Armia izraelska poinformowała, że starcia z palestyńskimi bojownikami trwają w ośmiu miejscach na południu Izraela. Walki pochłonęły już setki ofiar śmiertelnych i tysiące rannych, w tym także cywili. Jak na razie nie ma informacji o tym, aby Polacy ucierpieli w wyniku konfliktu w Izraelu. Wiadomo natomiast, że nasi rodacy mają problem z powrotem do ojczyzny.

Polacy koczują na lotnisku w Tel Awiwie. Wciąż czekają na informacje

Według gazety "Yedioth Ahronoth" lotniska w środkowym i południowym Izraelu zostały zamknięte. W weekend większość lotów do i z głównego portu lotniczego w Tel Awiwie, lotniska Ben Guriona, zostało odwołanych. W obawie o bezpieczeństwo pasażerów decyzję o odwołaniu rejsów podjęła m.in. polska linia lotnicza LOT.

Dalsza część artykułu pod materiałem wideo

Izrael odpowiedział z potężną mocą. Siła, jakiej Hamas nie widział

Samoorganizować się zaczęli sami pasażerowie. Kiedy w sobotę i niedzielę nie mogli skontaktować się z ambasadą, powstała zaimprowizowana grupa na jednym z komunikatorów. Powtarzały się w niej informacje, że z naszym przedstawicielstwem dyplomatycznym ciężko się skontaktować.

Miałem tylko telefon z ambasady, weryfikujący nasze dane - mówi jeden z czekających na wylot.

Wielu z chcących opuścić Izrael Polaków spędziło tę noc na lotnisku.

Rodzina z Polski na lotnisku Ben Guriona w Tel Awiwie
Rodzina z Polski na lotnisku Ben Guriona w Tel Awiwie © archiwum prywatne

Z najnowszych ustaleń Ministerstwa Obrony Narodowej wynika, że na powrót do Polski oczekuje około 200 turystów. Polacy spędzili już przeszło dobę w telawiwskim porcie lotniczym. Na zdjęciach podsyłanych przez naszych czytelników widać, że na lotnisku panuje chaos. Turyści tłoczą się w terminalach, śpią na podłodze i na ławkach w poczekalniach.

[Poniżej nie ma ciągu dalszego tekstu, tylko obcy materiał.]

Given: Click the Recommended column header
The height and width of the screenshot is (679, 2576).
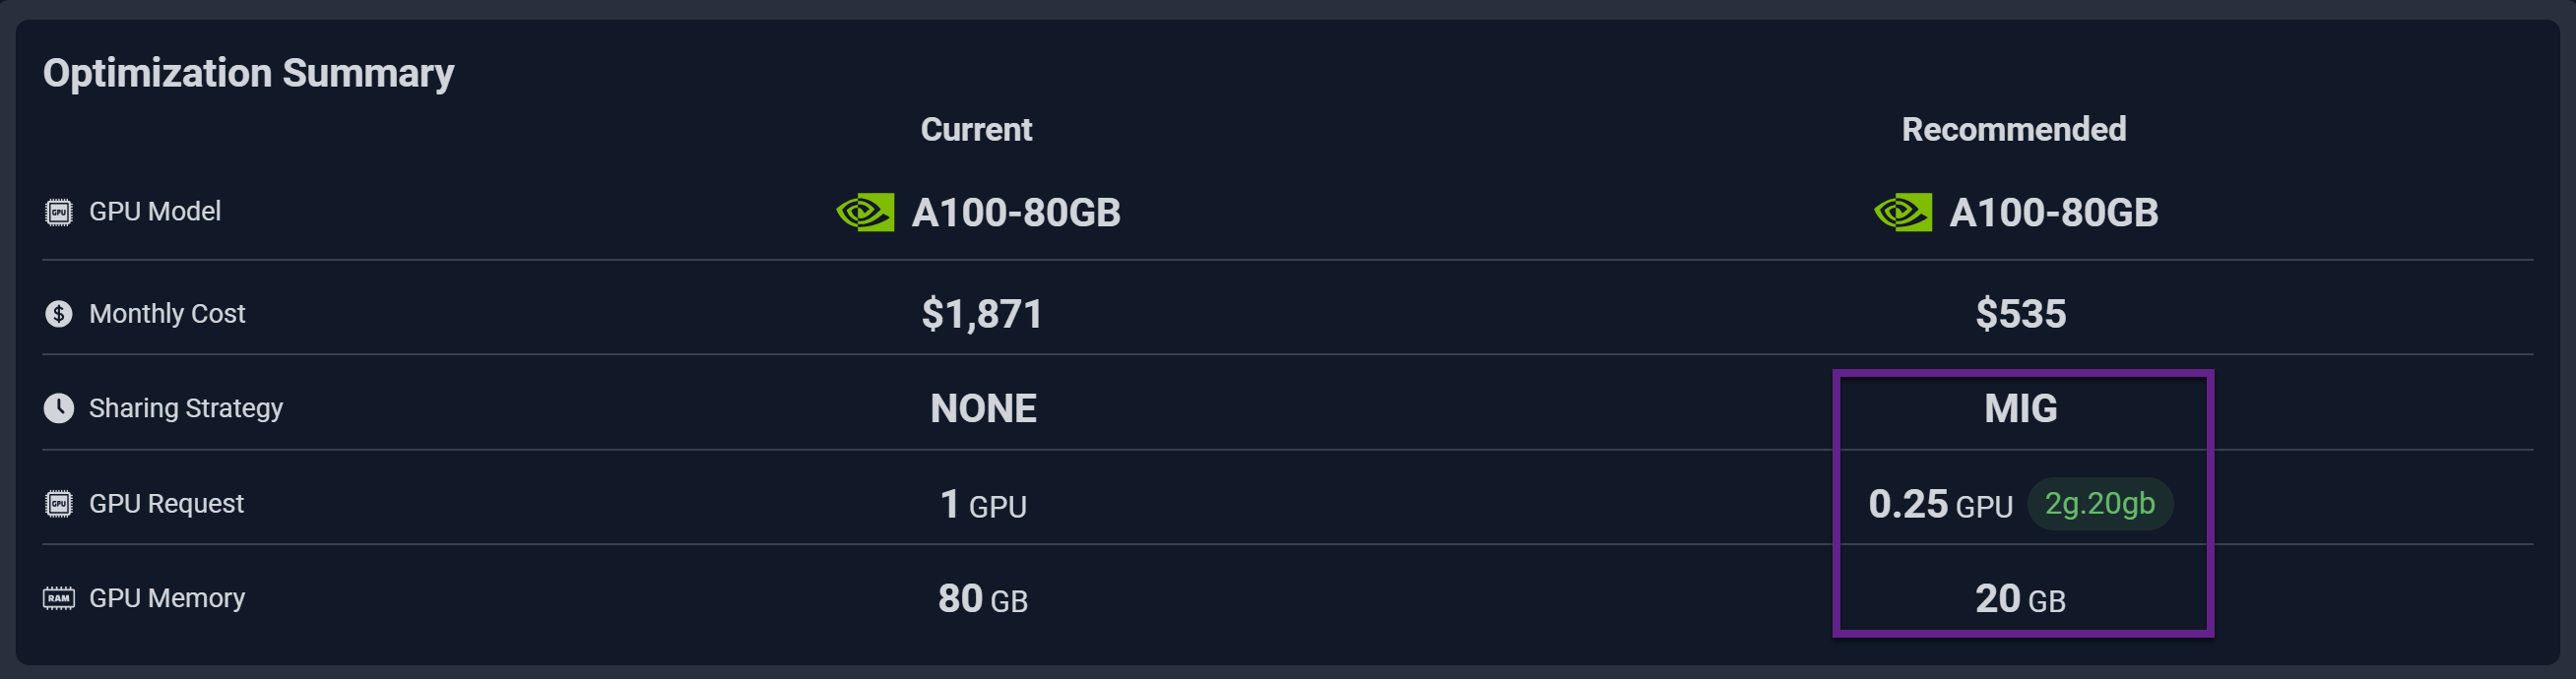Looking at the screenshot, I should (2013, 130).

Polscy obywatele cały czas czekają na ratunek i skarżą się, że nikt się nimi nie interesuje. Wciąż nie otrzymali żadnych informacji z ambasady, która przez cały weekend była nieczynna.

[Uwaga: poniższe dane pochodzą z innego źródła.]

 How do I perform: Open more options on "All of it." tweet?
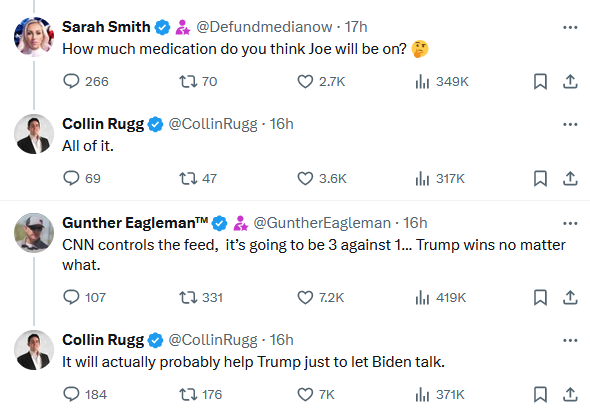(x=570, y=124)
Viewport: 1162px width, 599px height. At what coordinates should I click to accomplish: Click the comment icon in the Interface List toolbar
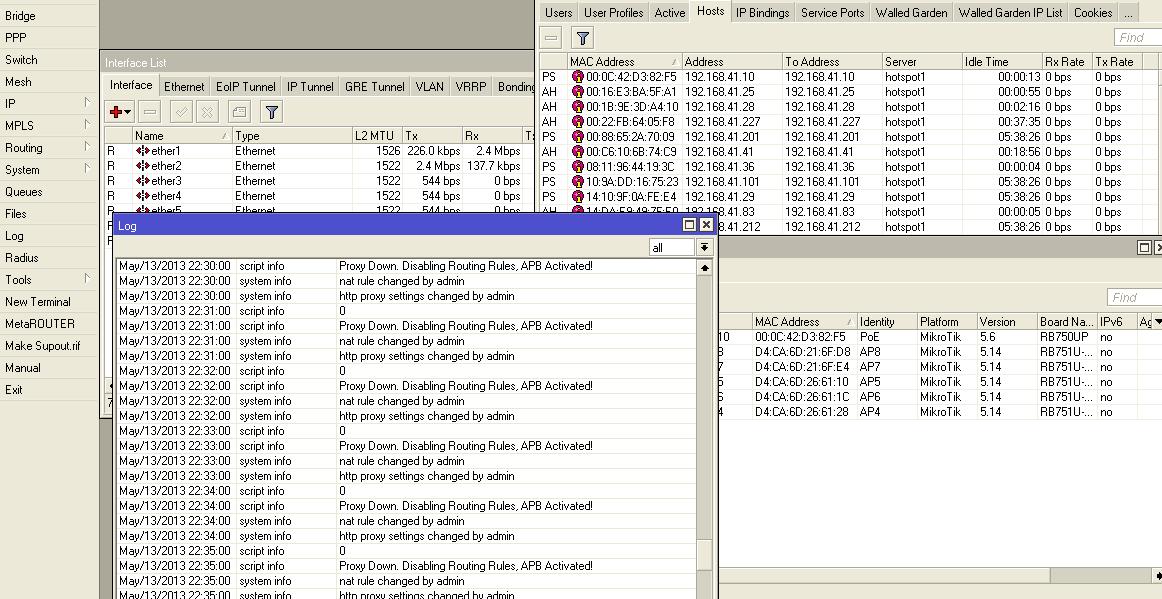pyautogui.click(x=239, y=112)
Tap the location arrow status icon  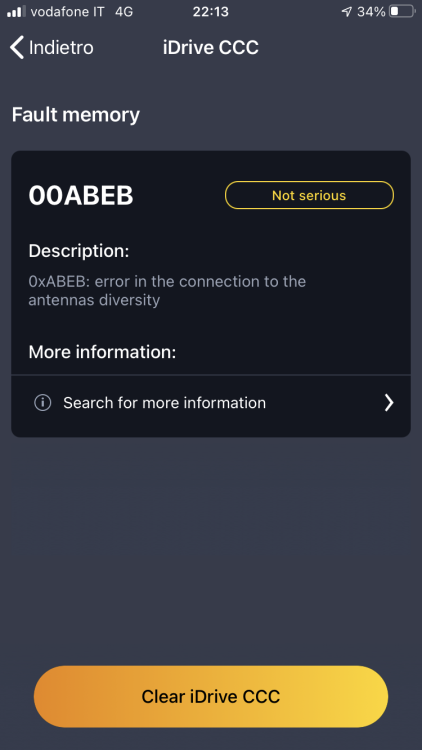(346, 11)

Lotnisko Ben Guriona w Tel Awiwie
Lotnisko Ben Guriona w Tel Awiwie © Archiwum prywatne | Andrzej Walentek
Lotnisko Ben Guriona w Tel Awiwie
Lotnisko Ben Guriona w Tel Awiwie © Archiwum prywatne | Andrzej Walentek
Lotnisko Ben Guriona w Tel Awiwie
Lotnisko Ben Guriona w Tel Awiwie © Archiwum prywatne | Andrzej Walentek

Błaszczak: "Lada chwila wystartują dwa samoloty"

Tymczasem w niedzielę przed południem szef MON Mariusz Błaszczak przekazał, że "Wojsko Polskie przygotowuje się do ewakuacji Polaków z Izraela". Po naszych rodaków "lada chwila" mają zostać wysłane "samoloty transportowe C-130 Hercules"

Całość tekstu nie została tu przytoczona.